Concern about toxicity (such as thromboembolic events and cardiovascular
disease) initially limited the long-term use of these drugs. However, the
decrease in both estrogen and progestin content since the introduction of
the pill in 1960 has led to a reduction in both side effects and cardiovascular
complications [1]. As a result, these preparations are a reasonable
contraceptive option for most women.
While the US Food and Drug Administration (FDA) had previously set upper
age limits for OC use as 35 years for smokers and 40 years for nonsmokers,
the age limit was removed in 1989 for healthy, nonsmoking women. Thus,
OCs can be given until menopause in such women. Caution is still needed in
prescribing OCs for women who smoke and an effort to induce smoking
cessation should be made first.
Certain forms of toxicity remain a concern. This topic will review the side
effects and major potential risks associated with OC administration. The
noncontraceptive benefits of estrogen-progestin contraceptives and other
types of contraception are reviewed separately. (See "Overview of the use of
estrogen-progestin contraceptives", section on 'Noncontraceptive
benefits' and "Overview of contraception".)
SIDE EFFECTS Early side effects of oral contraceptives (OCs) include
bloating, nausea, and breast tenderness [2]. Although they may be
bothersome enough to lead to discontinuation of the OC, these side effects
usually subside in several months. Abnormal bleeding is a common problem
that often resolves. Weight gain is not a consistent finding with low-dose
pills. (See 'Weight' below.)
Breakthrough bleeding Breakthrough bleeding is the most common
side effect of OCs. Its occurrence does not indicate a decrease in efficacy,
but reflects tissue breakdown as the endometrium adjusts to a new thin
state in which it is fragile and atrophic. Breakthrough bleeding is more of a
problem with lower doses of estrogen because estrogen stabilizes the
endometrium. In addition, bleeding is more common with extended and
continuous regimens, although most women eventually develop
amenorrhea.
The most common cause of breakthrough bleeding is thought to be missed
pills [3]. Women should be cautioned that missing pills results in an increase
in breakthrough bleeding as well as a decrease in contraceptive efficacy.
Follicular development with increased estrogen concentrations may also
occur with the lower dose preparations [4]. Other causes include smoking
[5] and drug interactions. (See "Overview of the use of estrogen-progestin
contraceptives", section on 'Drug interactions'.)
Although contraceptive efficacy appears to be similar for different
progestins, limited data suggest that the third-generation progestins may be
associated with less intermenstrual bleeding than earlier progestins [6].
However, we do not consider this to be a reason to choose third-generation
progestins over earlier ones.
would result in an extremely low attributable risk. Risk in older women who
smoke outweighs the risk of an unwanted pregnancy [9].
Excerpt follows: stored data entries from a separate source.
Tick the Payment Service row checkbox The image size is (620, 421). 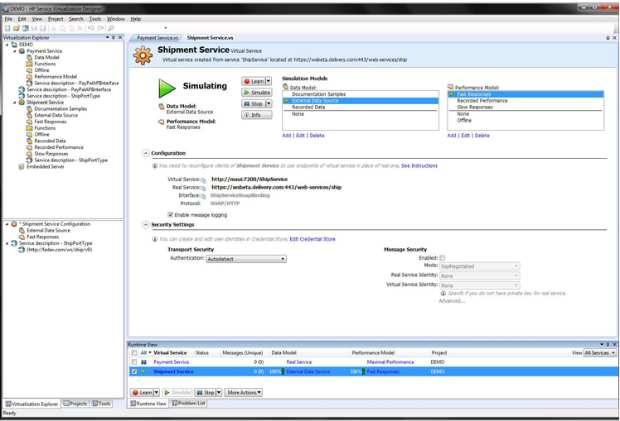(135, 362)
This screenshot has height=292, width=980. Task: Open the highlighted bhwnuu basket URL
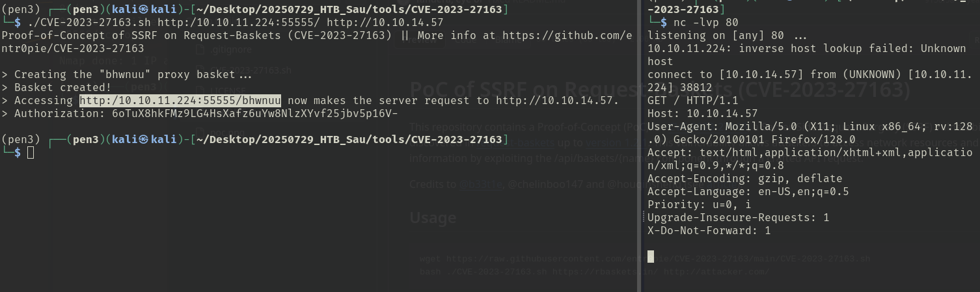(180, 100)
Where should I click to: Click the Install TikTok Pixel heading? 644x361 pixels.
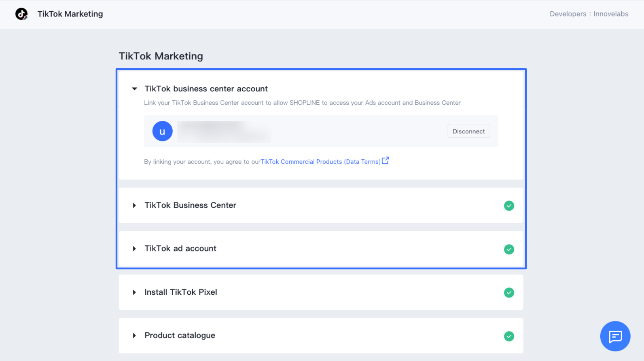pos(181,292)
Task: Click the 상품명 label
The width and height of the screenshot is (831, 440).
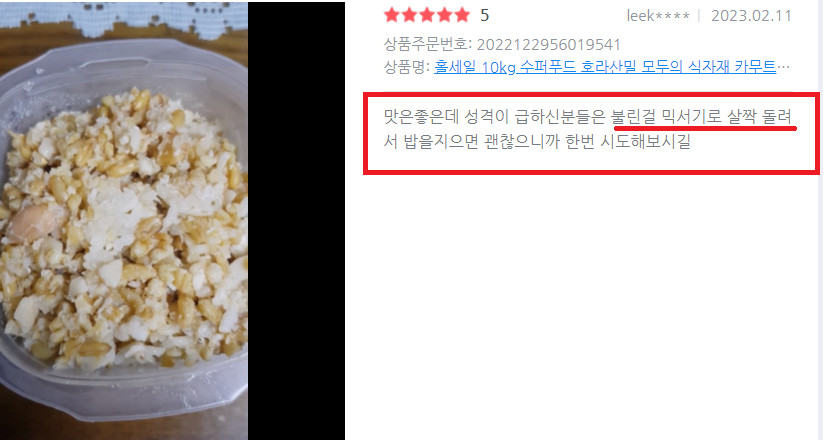Action: 407,67
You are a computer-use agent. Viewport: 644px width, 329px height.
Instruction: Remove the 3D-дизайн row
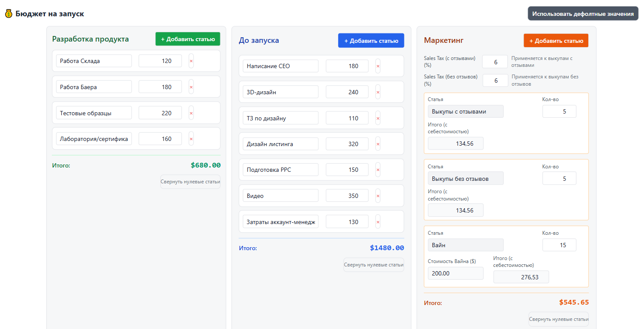[x=378, y=92]
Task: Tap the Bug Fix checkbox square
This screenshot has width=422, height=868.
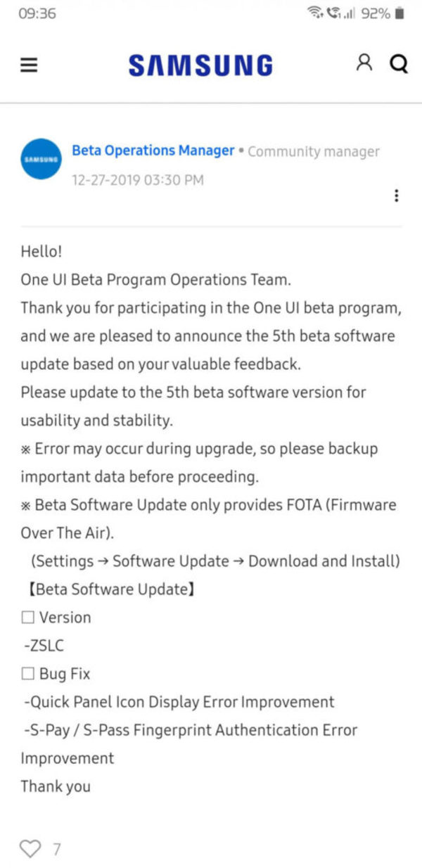Action: pyautogui.click(x=28, y=674)
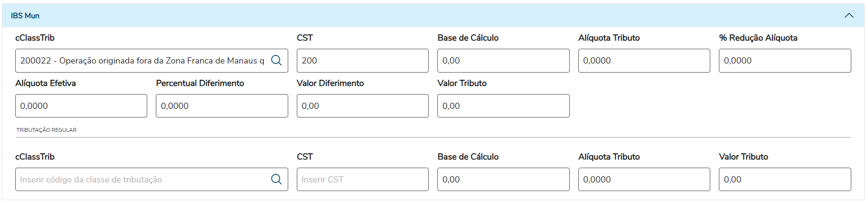Image resolution: width=868 pixels, height=203 pixels.
Task: Focus the 'Inserir CST' input field
Action: (362, 180)
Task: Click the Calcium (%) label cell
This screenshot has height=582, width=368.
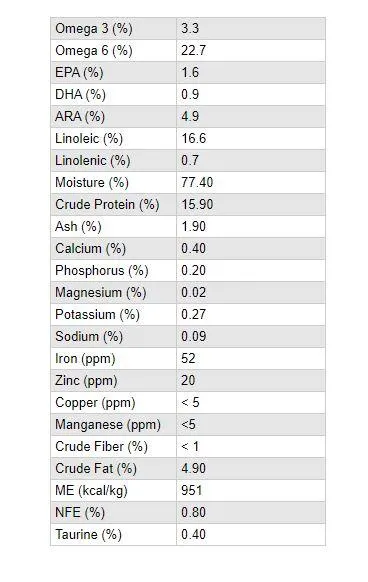Action: click(x=113, y=248)
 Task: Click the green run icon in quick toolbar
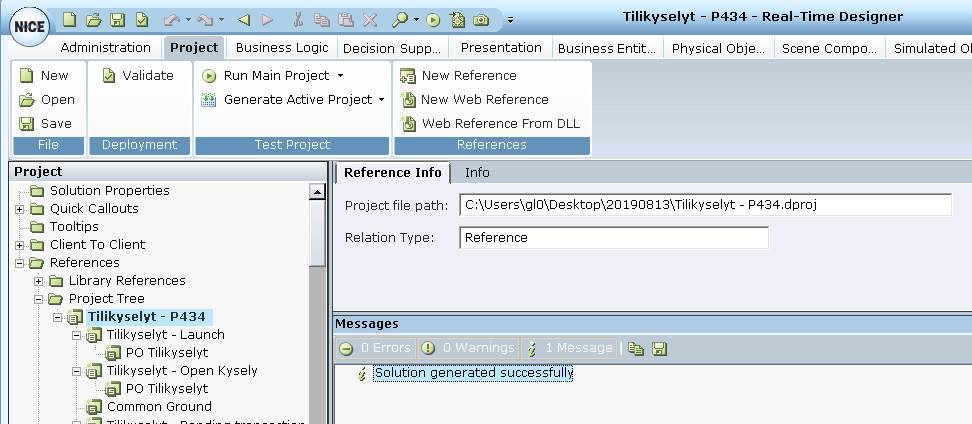point(433,19)
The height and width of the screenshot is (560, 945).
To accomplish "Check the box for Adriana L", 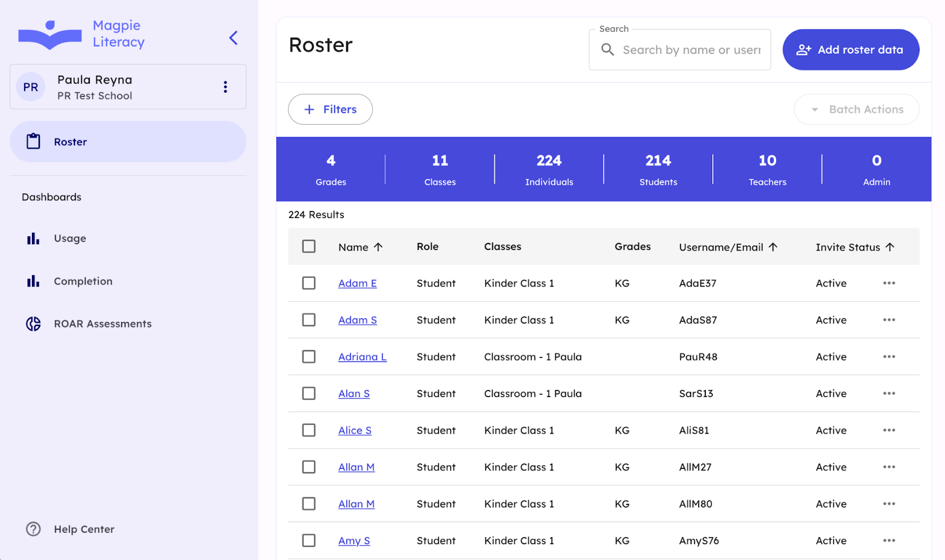I will click(309, 357).
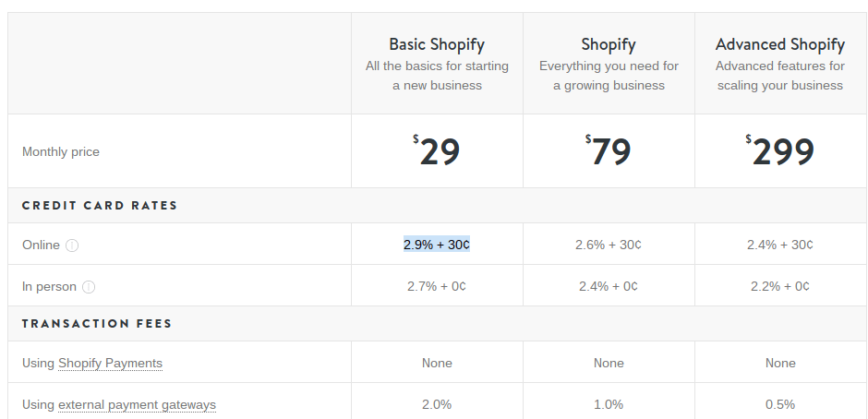Viewport: 868px width, 419px height.
Task: Click the $29 monthly price
Action: pyautogui.click(x=437, y=151)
Much of what is known about the potential risks of oral contraceptives (OCs)
comes from four large cohort studies: the Royal College of General
Practitioners (RCGP) Study, the Oxford Family Planning Association Study,
the Walnut Creek Contraceptive Drug Study, and the Group Health
Cooperative of Puget Sound Study [10,11].
Coronary heart disease A number of epidemiologic studies have
reported an increase in MI, thought to be related to a thrombotic mechanism
rather than the development of atherosclerotic plaques [12], and an
increase in cardiovascular mortality in estrogen-progestin contraceptive
users over age 35 years who smoke [13,14]. These studies included women
who used both high (50 mcg ethinyl estradiol [EE]) and low-dose (35 mcg
EE) OCs. However, the absolute risk of an MI in a nonsmoker using a pill
containing 20 to 40 mcg of EE is very low [12,15].
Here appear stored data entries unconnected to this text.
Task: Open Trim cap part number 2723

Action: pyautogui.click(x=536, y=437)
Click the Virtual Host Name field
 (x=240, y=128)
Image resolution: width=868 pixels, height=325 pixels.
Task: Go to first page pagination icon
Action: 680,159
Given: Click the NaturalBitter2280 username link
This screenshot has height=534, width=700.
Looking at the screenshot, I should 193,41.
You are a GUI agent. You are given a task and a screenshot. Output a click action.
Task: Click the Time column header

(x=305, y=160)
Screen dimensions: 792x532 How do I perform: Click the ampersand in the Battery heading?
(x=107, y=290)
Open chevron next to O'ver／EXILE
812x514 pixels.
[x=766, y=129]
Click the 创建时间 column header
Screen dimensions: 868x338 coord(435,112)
Newer "third-generation" OCs (eg, those containing desogestrel,
norgestimate, or gestodene) have more favorable effects on the lipid profile
than second generation preparations, but this did not translate into a lower
risk of MI in two case-control studies [16,17]. In a third study, the risk of MI
appeared to be lower in women using third rather than second generation
(relative risk [RR] 2.5) OCs (RR 1.3 versus 2.5, respectively), but the
difference was not significant [18].
A meta-analysis of 10 studies calculated an overall doubling of
cardiovascular mortality risk (due to coronary heart disease [CHD]) in
women using OCs with less than 50 mcg EE [19]. However, because MI is an
extremely rare event in otherwise healthy women of reproductive age, even
a doubling of the risk would result in an extremely low attributable risk.
The largest cohort study of hormonal contraception and arterial thrombosis
risk was published after the meta-analysis, and included the entire
population of Danish women ages 15 to 49 years, followed from 1995 to
2009, with nearly 500 MIs and over 1000 strokes in current users of
hormonal contraception. In an analysis adjusted for differences in progestin
type and age, OCs containing EE doses of 20 mcg or 30 to 40 mcg were
associated with an increased risk of MI (RR 1.4 and 1.88, respectively) [12].
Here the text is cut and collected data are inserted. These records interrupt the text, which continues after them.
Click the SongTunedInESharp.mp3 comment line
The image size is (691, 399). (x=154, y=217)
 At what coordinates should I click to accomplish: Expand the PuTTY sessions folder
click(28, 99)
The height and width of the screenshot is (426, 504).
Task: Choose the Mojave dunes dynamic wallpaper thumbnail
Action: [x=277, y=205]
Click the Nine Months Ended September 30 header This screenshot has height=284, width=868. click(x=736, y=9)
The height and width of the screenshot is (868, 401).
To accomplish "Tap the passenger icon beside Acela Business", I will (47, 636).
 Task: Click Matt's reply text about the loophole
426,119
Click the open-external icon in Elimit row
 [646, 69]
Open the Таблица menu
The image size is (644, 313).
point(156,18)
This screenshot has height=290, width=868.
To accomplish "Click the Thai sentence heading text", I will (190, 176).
Risks did not differ significantly between type of progestin. In spite of the
apparent excess risk of MI, the absolute risk of an event with OCs is very
low; the authors estimated that among 10,000 women who use a pill
containing EE 20 mcg with desogestrel for one year, two will have arterial
thrombosis (MI or thrombotic stroke) (versus 6.8 with venous thrombosis)
[15]. (See 'Stroke' below and 'Venous thromboembolic disease' below.)
The number of MIs was too low to estimate risk for the contraceptive patch
and vaginal ring. No excess risk was seen with any of the progestin-only
formulations.
Theoretically, the increase in MI risk may be more clinically relevant in
women with polycystic ovary syndrome (who are thought to be at higher risk
of cardiovascular disease) [19]. However, there are no clinical data on the
risk of MI with OC use in this group of patients. (See "Diagnosis of polycystic
patients per year) [28,29]. Stroke risk appears to be similar across different
progestins [27,33].
Ischemic A meta-analysis of 16 epidemiologic studies found that a
nonsmoking, normotensive woman's annual stroke risk would be expected
to increase from 4.4 to 8.5 per 100,000 with use of low estrogen OCs [32].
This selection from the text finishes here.